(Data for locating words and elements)
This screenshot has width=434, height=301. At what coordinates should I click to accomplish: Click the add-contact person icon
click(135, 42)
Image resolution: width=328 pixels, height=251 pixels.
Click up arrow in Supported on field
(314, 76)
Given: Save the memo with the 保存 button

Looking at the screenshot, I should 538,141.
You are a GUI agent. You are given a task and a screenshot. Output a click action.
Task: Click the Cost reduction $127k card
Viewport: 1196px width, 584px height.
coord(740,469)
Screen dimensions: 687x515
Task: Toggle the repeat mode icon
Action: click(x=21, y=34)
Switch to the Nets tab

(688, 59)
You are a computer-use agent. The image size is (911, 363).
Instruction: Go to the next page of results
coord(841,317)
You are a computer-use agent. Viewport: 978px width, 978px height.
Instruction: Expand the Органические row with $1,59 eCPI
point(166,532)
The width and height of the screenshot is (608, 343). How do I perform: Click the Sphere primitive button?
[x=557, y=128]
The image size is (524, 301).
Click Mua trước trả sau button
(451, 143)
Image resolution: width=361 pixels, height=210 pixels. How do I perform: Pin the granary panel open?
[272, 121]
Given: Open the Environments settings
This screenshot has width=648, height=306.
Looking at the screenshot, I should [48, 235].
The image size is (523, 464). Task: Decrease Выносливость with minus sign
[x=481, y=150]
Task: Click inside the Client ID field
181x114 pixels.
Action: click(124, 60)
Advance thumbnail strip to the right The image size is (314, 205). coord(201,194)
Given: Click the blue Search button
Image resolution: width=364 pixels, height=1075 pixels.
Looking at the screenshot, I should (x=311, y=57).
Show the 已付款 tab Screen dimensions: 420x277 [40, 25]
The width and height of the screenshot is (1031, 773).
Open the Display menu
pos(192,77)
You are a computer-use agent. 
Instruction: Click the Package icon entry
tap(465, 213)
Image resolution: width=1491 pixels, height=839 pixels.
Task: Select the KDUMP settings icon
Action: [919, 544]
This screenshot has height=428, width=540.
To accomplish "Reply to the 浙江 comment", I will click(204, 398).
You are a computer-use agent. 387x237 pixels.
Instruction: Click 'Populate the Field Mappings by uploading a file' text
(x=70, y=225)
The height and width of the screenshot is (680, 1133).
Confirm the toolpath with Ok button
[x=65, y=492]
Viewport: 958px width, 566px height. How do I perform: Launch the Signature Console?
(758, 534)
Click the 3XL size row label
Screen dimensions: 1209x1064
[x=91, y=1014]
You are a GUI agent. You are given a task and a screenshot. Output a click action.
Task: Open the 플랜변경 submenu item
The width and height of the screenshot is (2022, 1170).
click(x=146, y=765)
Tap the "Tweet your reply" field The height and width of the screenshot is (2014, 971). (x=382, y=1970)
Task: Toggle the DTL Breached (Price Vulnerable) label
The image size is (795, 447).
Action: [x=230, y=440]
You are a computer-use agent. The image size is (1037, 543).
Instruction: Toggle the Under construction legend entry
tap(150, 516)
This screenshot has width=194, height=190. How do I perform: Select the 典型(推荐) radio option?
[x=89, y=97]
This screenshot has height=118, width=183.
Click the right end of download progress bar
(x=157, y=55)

## [Your task]
Rewrite all of the entries, replacing each occurrence of "computer-use agent" with "screen-control agent" and leaving everything else unchanged.

## [Correct answer]
This screenshot has width=434, height=301. At what coordinates should I click to accomplish: Click the add-contact person icon
click(135, 42)
Image resolution: width=328 pixels, height=251 pixels.
Click up arrow in Supported on field
(314, 76)
Given: Save the memo with the 保存 button

Looking at the screenshot, I should 538,141.
You are a GUI agent. You are given a task and a screenshot. Output a click action.
Task: Click the Cost reduction $127k card
Viewport: 1196px width, 584px height.
coord(740,469)
Screen dimensions: 687x515
Task: Toggle the repeat mode icon
Action: click(x=21, y=34)
Switch to the Nets tab

(688, 59)
You are a screen-control agent. The image size is (911, 363).
Instruction: Go to the next page of results
coord(841,317)
You are a screen-control agent. Viewport: 978px width, 978px height.
Instruction: Expand the Органические row with $1,59 eCPI
point(166,532)
The width and height of the screenshot is (608, 343). How do I perform: Click the Sphere primitive button?
[x=557, y=128]
The image size is (524, 301).
Click Mua trước trả sau button
(451, 143)
Image resolution: width=361 pixels, height=210 pixels. How do I perform: Pin the granary panel open?
[272, 121]
Given: Open the Environments settings
This screenshot has width=648, height=306.
Looking at the screenshot, I should [48, 235].
The image size is (523, 464). Task: Decrease Выносливость with minus sign
[x=481, y=150]
Task: Click inside the Client ID field
181x114 pixels.
Action: click(124, 60)
Advance thumbnail strip to the right The image size is (314, 205). coord(201,194)
Given: Click the blue Search button
Image resolution: width=364 pixels, height=1075 pixels.
Looking at the screenshot, I should (x=311, y=57).
Show the 已付款 tab Screen dimensions: 420x277 [40, 25]
The width and height of the screenshot is (1031, 773).
Open the Display menu
pos(192,77)
You are a screen-control agent. 
Instruction: Click the Package icon entry
tap(465, 213)
Image resolution: width=1491 pixels, height=839 pixels.
Task: Select the KDUMP settings icon
Action: [919, 544]
This screenshot has height=428, width=540.
To accomplish "Reply to the 浙江 comment", I will click(204, 398).
You are a screen-control agent. 387x237 pixels.
Instruction: Click 'Populate the Field Mappings by uploading a file' text
(x=70, y=225)
The height and width of the screenshot is (680, 1133).
Confirm the toolpath with Ok button
[x=65, y=492]
Viewport: 958px width, 566px height. How do I perform: Launch the Signature Console?
(758, 534)
Click the 3XL size row label
Screen dimensions: 1209x1064
[x=91, y=1014]
You are a GUI agent. You are given a task and a screenshot. Output a click action.
Task: Open the 플랜변경 submenu item
The width and height of the screenshot is (2022, 1170).
click(x=146, y=765)
Tap the "Tweet your reply" field The height and width of the screenshot is (2014, 971). (x=382, y=1970)
Task: Toggle the DTL Breached (Price Vulnerable) label
The image size is (795, 447).
Action: [x=230, y=440]
You are a screen-control agent. The image size is (1037, 543).
Instruction: Toggle the Under construction legend entry
tap(150, 516)
This screenshot has width=194, height=190. How do I perform: Select the 典型(推荐) radio option?
[x=89, y=97]
This screenshot has height=118, width=183.
Click the right end of download progress bar
(x=157, y=55)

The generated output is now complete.